Check every line of the listing below for "computer", and report how many lines have it, as a number with nothing more.

━━━━━━━━━━━━━━━━

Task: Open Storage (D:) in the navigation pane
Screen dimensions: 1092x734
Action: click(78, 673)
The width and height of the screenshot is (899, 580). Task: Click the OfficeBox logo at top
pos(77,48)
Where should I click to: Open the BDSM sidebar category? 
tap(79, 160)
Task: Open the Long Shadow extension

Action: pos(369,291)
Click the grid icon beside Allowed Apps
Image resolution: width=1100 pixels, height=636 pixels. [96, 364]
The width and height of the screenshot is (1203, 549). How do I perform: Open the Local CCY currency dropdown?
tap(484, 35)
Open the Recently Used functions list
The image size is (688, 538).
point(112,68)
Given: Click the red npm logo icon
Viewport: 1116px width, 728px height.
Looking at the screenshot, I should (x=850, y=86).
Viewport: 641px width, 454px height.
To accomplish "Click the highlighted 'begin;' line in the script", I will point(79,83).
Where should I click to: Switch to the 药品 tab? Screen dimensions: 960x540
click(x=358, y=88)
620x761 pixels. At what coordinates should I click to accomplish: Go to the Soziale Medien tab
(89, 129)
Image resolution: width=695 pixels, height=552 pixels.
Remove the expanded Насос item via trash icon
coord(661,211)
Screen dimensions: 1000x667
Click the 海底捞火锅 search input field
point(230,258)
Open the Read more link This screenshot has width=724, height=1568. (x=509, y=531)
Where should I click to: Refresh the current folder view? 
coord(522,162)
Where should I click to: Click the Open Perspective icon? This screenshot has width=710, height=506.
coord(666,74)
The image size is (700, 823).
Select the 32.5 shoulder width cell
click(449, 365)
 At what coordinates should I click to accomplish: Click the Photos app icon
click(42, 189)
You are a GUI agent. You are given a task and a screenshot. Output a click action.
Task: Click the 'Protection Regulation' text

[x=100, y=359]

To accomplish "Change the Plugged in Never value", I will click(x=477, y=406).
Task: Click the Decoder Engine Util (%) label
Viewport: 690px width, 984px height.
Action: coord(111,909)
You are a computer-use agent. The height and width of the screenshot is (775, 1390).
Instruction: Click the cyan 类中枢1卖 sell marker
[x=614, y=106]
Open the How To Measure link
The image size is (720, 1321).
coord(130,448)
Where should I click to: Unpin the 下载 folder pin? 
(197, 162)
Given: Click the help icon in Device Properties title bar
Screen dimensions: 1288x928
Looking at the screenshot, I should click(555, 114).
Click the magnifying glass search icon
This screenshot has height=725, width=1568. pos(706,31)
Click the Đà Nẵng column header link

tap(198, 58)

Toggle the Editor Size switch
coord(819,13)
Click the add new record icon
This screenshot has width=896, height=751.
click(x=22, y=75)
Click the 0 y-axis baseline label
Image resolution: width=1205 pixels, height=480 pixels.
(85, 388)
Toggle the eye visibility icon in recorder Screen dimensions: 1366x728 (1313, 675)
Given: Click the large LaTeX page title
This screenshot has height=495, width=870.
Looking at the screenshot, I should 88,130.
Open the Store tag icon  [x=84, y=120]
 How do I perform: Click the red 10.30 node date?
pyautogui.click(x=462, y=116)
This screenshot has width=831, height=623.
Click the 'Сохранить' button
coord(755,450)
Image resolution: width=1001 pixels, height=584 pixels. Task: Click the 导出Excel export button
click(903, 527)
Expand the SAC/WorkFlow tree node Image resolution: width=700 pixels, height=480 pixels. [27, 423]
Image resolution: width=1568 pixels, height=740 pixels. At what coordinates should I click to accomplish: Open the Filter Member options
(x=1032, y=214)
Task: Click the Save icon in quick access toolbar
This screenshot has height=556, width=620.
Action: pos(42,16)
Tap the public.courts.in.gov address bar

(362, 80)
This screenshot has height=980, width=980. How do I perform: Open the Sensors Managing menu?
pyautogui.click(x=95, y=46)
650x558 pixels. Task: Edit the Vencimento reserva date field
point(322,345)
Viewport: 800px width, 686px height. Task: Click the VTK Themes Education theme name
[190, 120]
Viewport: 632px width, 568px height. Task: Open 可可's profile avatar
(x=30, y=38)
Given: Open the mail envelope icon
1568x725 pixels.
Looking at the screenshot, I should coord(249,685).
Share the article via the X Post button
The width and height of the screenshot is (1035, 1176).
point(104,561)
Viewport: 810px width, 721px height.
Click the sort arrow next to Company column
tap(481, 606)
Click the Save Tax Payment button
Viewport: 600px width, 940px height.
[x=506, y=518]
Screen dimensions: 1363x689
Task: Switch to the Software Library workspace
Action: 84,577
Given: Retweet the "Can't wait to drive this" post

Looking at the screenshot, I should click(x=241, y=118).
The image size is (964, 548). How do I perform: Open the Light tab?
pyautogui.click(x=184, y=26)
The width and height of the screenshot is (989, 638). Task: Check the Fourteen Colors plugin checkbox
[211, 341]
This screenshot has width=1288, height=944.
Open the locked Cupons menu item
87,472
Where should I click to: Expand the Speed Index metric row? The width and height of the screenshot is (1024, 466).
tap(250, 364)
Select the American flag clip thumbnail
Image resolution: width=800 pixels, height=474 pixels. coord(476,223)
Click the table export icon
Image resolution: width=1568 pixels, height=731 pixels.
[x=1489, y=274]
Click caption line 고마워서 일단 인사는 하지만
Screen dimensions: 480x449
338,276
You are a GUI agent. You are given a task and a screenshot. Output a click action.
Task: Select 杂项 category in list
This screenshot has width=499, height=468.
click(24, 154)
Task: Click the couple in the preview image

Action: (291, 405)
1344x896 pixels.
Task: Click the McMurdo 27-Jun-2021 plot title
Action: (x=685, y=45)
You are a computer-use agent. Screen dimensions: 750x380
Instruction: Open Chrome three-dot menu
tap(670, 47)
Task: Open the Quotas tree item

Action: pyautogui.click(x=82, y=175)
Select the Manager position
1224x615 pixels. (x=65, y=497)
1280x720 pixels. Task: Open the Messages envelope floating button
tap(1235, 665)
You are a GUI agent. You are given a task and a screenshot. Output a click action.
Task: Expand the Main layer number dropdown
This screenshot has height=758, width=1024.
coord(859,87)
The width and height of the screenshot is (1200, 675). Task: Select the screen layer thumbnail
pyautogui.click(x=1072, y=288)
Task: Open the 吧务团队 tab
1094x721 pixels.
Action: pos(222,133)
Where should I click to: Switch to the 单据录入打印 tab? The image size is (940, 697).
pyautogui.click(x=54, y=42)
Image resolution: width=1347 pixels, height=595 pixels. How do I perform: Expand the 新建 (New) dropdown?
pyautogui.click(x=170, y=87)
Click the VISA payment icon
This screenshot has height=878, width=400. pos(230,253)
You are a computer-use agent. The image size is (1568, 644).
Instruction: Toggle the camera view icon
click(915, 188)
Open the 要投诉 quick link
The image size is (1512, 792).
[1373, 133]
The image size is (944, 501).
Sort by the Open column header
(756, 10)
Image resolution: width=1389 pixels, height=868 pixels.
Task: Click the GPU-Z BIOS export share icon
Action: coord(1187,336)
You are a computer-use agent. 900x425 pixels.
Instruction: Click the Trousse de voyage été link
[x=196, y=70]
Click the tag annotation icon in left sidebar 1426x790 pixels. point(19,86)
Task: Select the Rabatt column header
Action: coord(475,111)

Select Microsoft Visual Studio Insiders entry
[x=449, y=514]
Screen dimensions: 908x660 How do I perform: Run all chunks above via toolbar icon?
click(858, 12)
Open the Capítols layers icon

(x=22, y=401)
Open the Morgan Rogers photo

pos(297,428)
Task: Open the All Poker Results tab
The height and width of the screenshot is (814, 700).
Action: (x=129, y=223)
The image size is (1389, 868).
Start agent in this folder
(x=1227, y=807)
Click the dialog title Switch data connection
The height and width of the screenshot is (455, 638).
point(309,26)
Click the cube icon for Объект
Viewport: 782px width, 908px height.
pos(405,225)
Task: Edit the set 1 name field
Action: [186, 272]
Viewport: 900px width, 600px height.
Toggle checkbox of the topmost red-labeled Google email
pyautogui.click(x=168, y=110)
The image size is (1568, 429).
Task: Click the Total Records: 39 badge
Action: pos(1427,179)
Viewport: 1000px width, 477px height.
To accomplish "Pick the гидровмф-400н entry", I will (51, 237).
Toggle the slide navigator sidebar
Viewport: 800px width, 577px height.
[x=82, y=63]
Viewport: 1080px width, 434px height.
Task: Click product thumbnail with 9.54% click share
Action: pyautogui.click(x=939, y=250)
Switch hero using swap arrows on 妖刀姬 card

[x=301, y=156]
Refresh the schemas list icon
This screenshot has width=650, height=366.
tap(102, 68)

━━━━━━━━━━━━━━━━

* [Result of this exercise]:
4